Sesungguhnya, Allah tidak membutuhkan apapun dari hamba-Nya. Bahkan sebaliknya,
manusialah yang sangat membutuhkan Allah SWT. Demikian pula dalam amal/ibadah,
Allah tidak memerlukan ibadah manusia. Andaikata seluruh manusia beribadah
kepada Allah atau tidak ada satupun yang beribadah, Allah tetaplah Rabbul
‘alamin, Tuhan semesta alam yang kekuasaan-Nya tidak akan berkurang. Maka,
hikmah ibadah yang dilakukan manusia juga akan kembali kepada manusia.

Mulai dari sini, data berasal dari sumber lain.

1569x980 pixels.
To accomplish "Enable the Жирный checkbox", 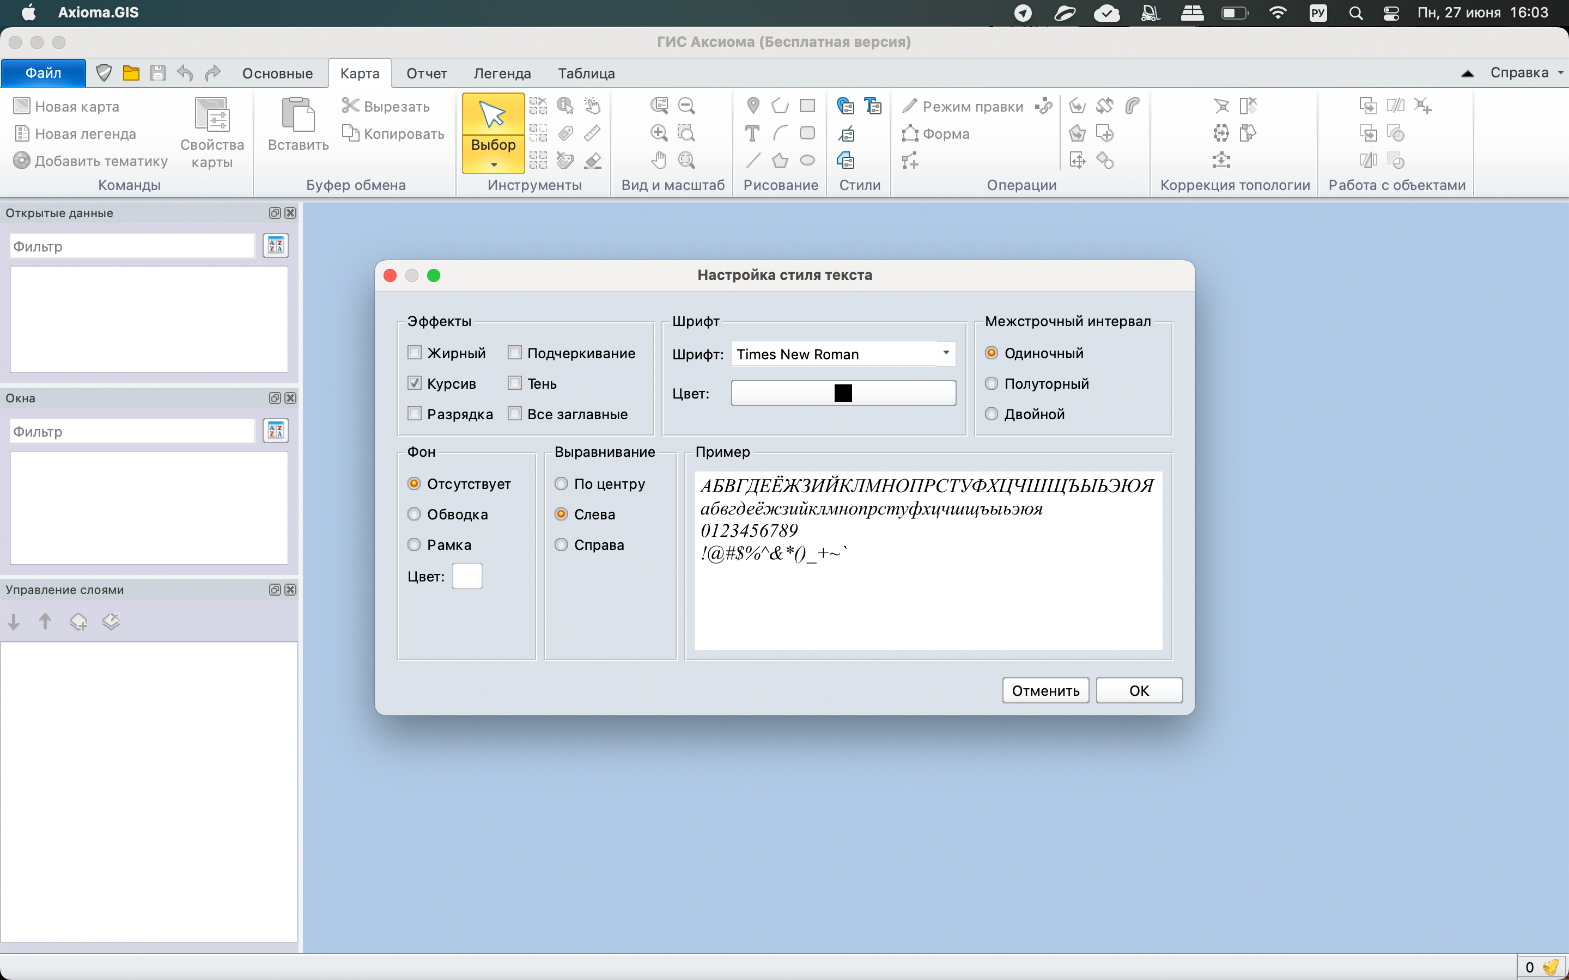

Puasa merupakan ibadah istimewa yang karenanya Allah berfiman dalam hadits
qudsi :
الصَّوْمُ لِى وَأَنَا أَجْزِى بِهِ
Puasa itu untuk-Ku dan Aku yang akan membalasnya
(HR. Bukhari dan Muslim)
Puasa –khususnya puasa Ramadhan- memiliki sejumlah hikmah dan maslahat bagi
manusia. Secara umum, hikmah puasa bisa bisa diklasifikasikan menjadi tiga;
hikmah ruhiyah, hikmah medis, dan hikmah sosial.
Hikmah Ruhiyah
Puasa merupakan ibadah yang langsung menyentuh dimensi
ruhani. Porsinya bahkan lebih besar dari pada ibadah-ibadah lainnya. Jika zakat
memiliki dimensi harta yang besar; dalam shalat masih terdapat dimensi gerak;
dan haji memiliki dimensi gerak serta harta yang juga besar, puasa lebih concern
pada dimensi ruhani. Karenanya ada banyak hikmah ruhiyah dalam ibadah puasa
ini, diantaranya adalah:
1. Puasa mensucikan jiwa manusia
Dengan menjalankan ibadah puasa, manusia telah memilih
untuk menahan diri dari hal-hal yang sebenarnya halal untuknya. Sejak terbit
fajar sampai dengan terbenamnya matahari manusia menahan diri dari makan,
minum, dan bersetubuh. Kalau ia mau ia bisa saja melakukannya. Toh tidak ada
yang mengetahuinya. Saat berada di rumah yang tertutup, di dalam kamar yang
terkunci, tidak ada orang lain yang mengetahui jika ia makan atau minum. Tetapi
ia tidak melakukannya karena Allah SWT.
يَتْرُكُ طَعَامَهُ وَشَرَابَهُ وَشَهْوَتَهُ
مِنْ أَجْلِى ، الصِّيَامُ لِى ، وَأَنَا أَجْزِى بِهِ
…dia tidak makan, tidak minum, dan tidak berhubungan
dengan istrinya karena-Ku. Puasa itu untuk-Ku dan Aku yang akan memberinya
pahala (HR Bukhari dan Muslim)
Di sinilah hikmah puasa; melatih seseorang untuk menahan nafsu syahwatnya yang
merupakan bagian inheren dari kotoran jiwa. Puasa dapat membersihkannya karena
pada puasa ada paksaan untuk mengerem berbagai hasrat yang dicenderungi oleh
manusia. Padahal seringkali penyakit hati dan kotoran jiwa justru muncul ketika
seseorang tanpa kendali menuruti semua keinginannya.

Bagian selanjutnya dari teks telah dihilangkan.